Il riuscito saggio di Nicola Pasqualicchio tenta un'interpretazione gnostica dell'opera di Beckett.

Il “sarto gnostico” rimanda chiaramente al protagonista della barzelletta che Nagg racconta a sua moglie in Finale di partita. Lo stilista-artigiano che rivendica la superiorità del suo incompiuto paio di pantaloni rispetto alla bruttezza della Creazione è immagine dell’artista che avoca il fallimento e al tempo stesso la dignità della sua opera. Ed è dunque metafora di Beckett stesso. È solo una delle tante riuscite similitudini che intessono il bel saggio di Nicola Pasqualicchio, Il sarto gnostico appunto (edizioni Ombre Corte, 2006), il cui sottotitolo (Temi e figure del teatro di Beckett) è piuttosto limitativo perché l’autore sconfina spesso, e giustamente e inevitabilmente, anche nella produzione “altra” del Nostro.

Un’analisi che ci sembra discostarsi dalla chiave di lettura più positivamente teologica proposta qualche anno fa da Annamaria Cascetta (che pure l’autore cita favorevolmente) e che viene condotta dunque seguendo la traccia – qui ben argomentata – dell’interpretazione gnostica dell’opera beckettiana (e qui è inevitabile la similitudine con un altro interessante studio apparso in libreria in questi giorni e cioè La via dell’impossibile. Le prose brevi di Beckett di Aldo Tagliaferri).

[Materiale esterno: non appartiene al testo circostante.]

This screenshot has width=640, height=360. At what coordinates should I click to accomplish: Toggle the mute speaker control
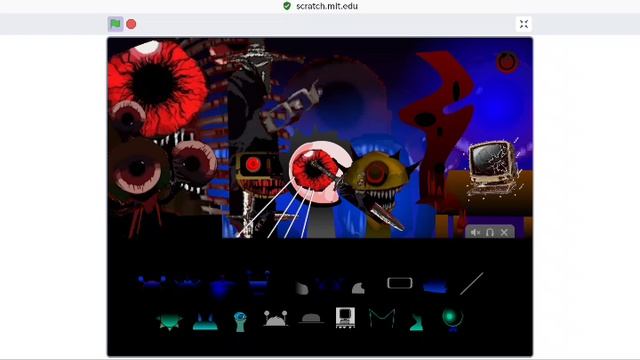475,233
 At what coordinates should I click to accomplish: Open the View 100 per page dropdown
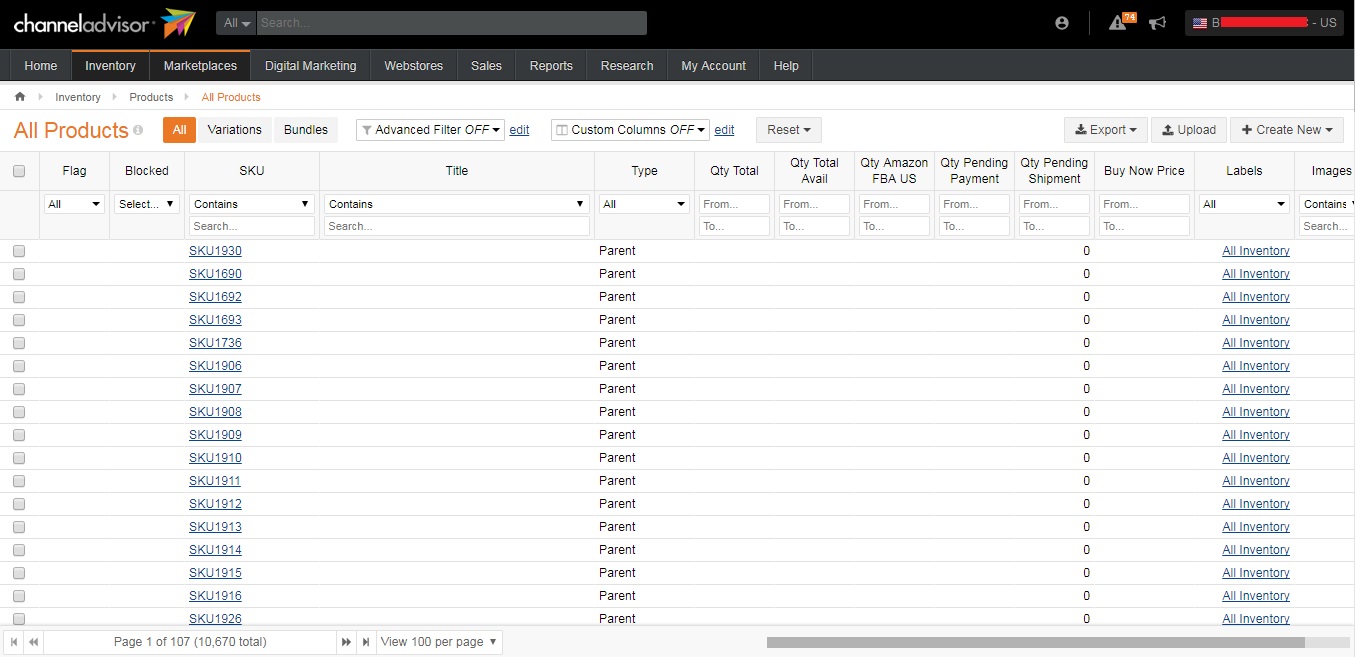[x=439, y=642]
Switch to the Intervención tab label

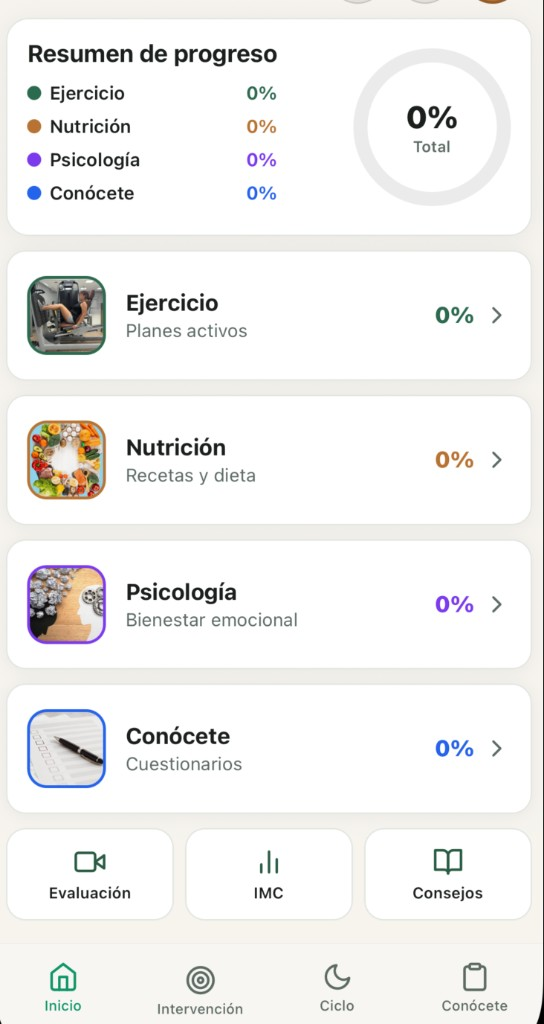click(200, 1009)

Ma lo gnosticismo beckettiano – qui messo in contrapposizione con quello di un altro grande del teatro del Novecento: Artaud – non conosce soluzione positiva: l’errore della Creazione non può essere risolto in nessun modo ma solo perpetuato.

Ecco perché nella prima parte del saggio Pasqualicchio rovescia in modo spiazzante la trita e ormai insopportabile domanda (“Godot è Dio?”) in un nuovo, ben più fertile, interrogativo, e cioè: Dio è Godot? E conclude: “buono, degno di un Dio sarebbe l’atto che al mondo ponesse termine. Dio non può essere all’origine del mondo, al polo della creazione. Potrebbe esserne alla fine, al polo della salvezza. Anzi, dovrebbe esserne la fine. Ma la fine (cioè la salvezza, cioè Godot, cioè Dio) è dicibile solo in quanto mancante. Alla creazione non c’è rimedio”.

Due appendici – la prima dedicata al pattern del personaggio dell’Apritore (che compare esplicitamente in Cascando, ma che qui viene fatto risalire in maniera latente fino al personaggio di Pozzo in Aspettando Godot), l’altra dedicata al pattern del Fantasma – chiudono questo saggio di Pasqualicchio che trova nella valenza delle conclusioni e nella chiarezza espositiva i suoi maggiori pregi.